**Saved data entries:**
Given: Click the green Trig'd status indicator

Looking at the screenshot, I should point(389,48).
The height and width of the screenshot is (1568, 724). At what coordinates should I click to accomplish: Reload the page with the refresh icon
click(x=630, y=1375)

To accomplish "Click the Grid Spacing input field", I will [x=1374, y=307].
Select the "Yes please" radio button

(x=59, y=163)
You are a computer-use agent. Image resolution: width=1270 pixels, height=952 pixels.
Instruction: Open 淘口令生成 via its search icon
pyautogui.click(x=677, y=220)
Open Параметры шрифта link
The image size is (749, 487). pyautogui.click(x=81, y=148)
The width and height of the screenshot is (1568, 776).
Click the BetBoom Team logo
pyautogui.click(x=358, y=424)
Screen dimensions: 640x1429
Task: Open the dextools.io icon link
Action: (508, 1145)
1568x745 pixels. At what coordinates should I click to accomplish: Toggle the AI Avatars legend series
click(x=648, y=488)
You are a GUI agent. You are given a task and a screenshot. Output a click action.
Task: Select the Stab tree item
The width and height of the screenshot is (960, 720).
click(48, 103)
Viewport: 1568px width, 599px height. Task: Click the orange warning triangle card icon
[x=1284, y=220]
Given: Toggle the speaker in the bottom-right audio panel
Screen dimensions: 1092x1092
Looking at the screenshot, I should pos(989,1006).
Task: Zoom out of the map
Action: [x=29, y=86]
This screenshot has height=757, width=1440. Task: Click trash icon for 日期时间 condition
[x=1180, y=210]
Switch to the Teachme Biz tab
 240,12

**WHAT TO PRODUCE:** Would you mind copying all of the records exactly?

**TASK OUTPUT:**
Given: Click the green Trig'd status indicator

Looking at the screenshot, I should point(389,48).
The height and width of the screenshot is (1568, 724). At what coordinates should I click to accomplish: Reload the page with the refresh icon
click(x=630, y=1375)

To accomplish "Click the Grid Spacing input field", I will [x=1374, y=307].
Select the "Yes please" radio button

(x=59, y=163)
You are a computer-use agent. Image resolution: width=1270 pixels, height=952 pixels.
Instruction: Open 淘口令生成 via its search icon
pyautogui.click(x=677, y=220)
Open Параметры шрифта link
The image size is (749, 487). pyautogui.click(x=81, y=148)
The width and height of the screenshot is (1568, 776).
Click the BetBoom Team logo
pyautogui.click(x=358, y=424)
Screen dimensions: 640x1429
Task: Open the dextools.io icon link
Action: (508, 1145)
1568x745 pixels. At what coordinates should I click to accomplish: Toggle the AI Avatars legend series
click(x=648, y=488)
You are a GUI agent. You are given a task and a screenshot. Output a click action.
Task: Select the Stab tree item
The width and height of the screenshot is (960, 720).
click(48, 103)
Viewport: 1568px width, 599px height. Task: Click the orange warning triangle card icon
[x=1284, y=220]
Given: Toggle the speaker in the bottom-right audio panel
Screen dimensions: 1092x1092
Looking at the screenshot, I should pos(989,1006).
Task: Zoom out of the map
Action: [x=29, y=86]
This screenshot has height=757, width=1440. Task: Click trash icon for 日期时间 condition
[x=1180, y=210]
Switch to the Teachme Biz tab
 240,12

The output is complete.